Laminated and sandwich plates are widely used in engineering applications due to their high strength-to-weight ratio. However, the presence of delamination can significantly affect their structural performance, particularly under bending loads. This study addresses the numerical homogenization of multilayer laminated and sandwich plates, incorporating the effects of compliance and a lack of integrity between layers, in particular, delamination. Previous research has described the homogenization process, but this study focuses on the impact of delamination on bending stiffness without affecting tensile stiffness.

We employed numerical homogenization techniques, incorporating interplay delamination or partial delamination to model these effects. The Finite Element Method (FEM) was utilized to simulate the behavior of delaminated plates, ensuring accurate boundary conditions through using periodic boundary conditions to capture the correct stiffness reductions. The analysis revealed that delamination leads to significant reductions in bending stiffness, while tensile stiffness remains largely unaffected. The correct implementation of periodic boundary conditions was crucial in accurately estimating stiffness reductions in delaminated plates.

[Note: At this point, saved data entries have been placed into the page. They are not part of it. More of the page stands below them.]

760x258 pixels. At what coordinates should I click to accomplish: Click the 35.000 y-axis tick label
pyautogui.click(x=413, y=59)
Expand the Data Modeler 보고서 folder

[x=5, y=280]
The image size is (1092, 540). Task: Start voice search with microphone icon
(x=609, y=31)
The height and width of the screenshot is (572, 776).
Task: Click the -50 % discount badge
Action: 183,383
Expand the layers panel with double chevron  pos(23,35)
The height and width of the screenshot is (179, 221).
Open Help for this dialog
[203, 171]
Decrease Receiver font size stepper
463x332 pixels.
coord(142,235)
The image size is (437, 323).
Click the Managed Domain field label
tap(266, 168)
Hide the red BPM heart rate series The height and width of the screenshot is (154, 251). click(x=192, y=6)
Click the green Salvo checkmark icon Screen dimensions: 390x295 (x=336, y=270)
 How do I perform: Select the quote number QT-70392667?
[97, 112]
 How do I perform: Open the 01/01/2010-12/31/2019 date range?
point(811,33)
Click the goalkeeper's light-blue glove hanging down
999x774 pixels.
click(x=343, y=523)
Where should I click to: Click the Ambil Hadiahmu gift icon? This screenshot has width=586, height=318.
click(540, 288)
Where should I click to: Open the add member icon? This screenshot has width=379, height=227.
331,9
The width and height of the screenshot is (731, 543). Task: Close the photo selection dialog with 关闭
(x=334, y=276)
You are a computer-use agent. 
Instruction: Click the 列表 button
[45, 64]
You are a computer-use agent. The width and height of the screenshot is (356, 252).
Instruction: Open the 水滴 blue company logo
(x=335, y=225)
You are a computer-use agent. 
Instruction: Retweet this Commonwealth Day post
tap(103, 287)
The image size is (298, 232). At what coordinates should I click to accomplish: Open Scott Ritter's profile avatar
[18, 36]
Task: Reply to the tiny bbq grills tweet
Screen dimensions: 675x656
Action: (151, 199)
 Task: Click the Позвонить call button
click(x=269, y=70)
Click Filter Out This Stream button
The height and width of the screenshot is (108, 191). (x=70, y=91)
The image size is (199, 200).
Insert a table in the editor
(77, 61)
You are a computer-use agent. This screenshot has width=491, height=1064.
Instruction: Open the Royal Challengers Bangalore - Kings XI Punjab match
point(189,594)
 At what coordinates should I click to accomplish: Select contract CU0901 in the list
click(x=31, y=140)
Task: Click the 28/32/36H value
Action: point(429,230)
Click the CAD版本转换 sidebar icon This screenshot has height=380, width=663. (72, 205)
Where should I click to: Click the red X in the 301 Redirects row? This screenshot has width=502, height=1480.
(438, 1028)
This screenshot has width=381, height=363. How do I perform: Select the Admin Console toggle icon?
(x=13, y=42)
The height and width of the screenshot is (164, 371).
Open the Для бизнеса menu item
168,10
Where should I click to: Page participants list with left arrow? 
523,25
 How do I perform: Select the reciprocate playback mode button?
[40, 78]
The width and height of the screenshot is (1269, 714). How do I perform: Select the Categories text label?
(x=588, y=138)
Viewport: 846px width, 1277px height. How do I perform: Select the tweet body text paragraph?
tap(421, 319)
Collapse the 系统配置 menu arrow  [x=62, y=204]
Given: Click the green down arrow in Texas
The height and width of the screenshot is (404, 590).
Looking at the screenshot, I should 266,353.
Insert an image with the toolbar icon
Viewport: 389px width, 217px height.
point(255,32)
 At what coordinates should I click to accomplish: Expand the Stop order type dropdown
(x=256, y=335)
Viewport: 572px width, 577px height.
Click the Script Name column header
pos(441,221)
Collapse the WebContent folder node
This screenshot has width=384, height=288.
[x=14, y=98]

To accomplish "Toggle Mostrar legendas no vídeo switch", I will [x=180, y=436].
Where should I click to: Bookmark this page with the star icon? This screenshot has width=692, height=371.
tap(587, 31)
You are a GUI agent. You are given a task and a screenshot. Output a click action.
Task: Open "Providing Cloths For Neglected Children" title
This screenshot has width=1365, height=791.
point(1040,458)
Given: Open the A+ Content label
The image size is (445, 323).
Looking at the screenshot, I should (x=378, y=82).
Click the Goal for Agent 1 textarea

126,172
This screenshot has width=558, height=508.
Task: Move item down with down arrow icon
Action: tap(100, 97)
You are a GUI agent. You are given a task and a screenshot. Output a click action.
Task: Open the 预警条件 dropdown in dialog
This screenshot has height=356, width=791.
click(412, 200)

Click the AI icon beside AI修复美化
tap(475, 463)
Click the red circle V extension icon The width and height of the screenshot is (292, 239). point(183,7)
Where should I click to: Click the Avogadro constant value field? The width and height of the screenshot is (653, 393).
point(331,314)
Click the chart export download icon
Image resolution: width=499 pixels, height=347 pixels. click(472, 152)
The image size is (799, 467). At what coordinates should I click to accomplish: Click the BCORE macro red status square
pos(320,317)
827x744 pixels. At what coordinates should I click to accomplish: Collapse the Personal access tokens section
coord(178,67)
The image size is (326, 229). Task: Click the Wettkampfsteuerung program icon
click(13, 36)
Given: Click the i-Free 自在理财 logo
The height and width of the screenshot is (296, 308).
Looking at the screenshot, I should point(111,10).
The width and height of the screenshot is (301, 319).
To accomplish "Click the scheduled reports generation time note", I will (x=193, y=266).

This research highlights the importance of accurate boundary condition assumptions in numerical models for predicting the structural performance of partially delaminated multilayered and sandwich plates. The findings provide a basis for more reliable design and analysis of such structures, promoting better understanding and mitigation of the effects of delamination. This study underscores the potential of advanced numerical methods to enhance the analysis and design of complex laminated and sandwich structures, contributing to more resilient and efficient engineering solutions.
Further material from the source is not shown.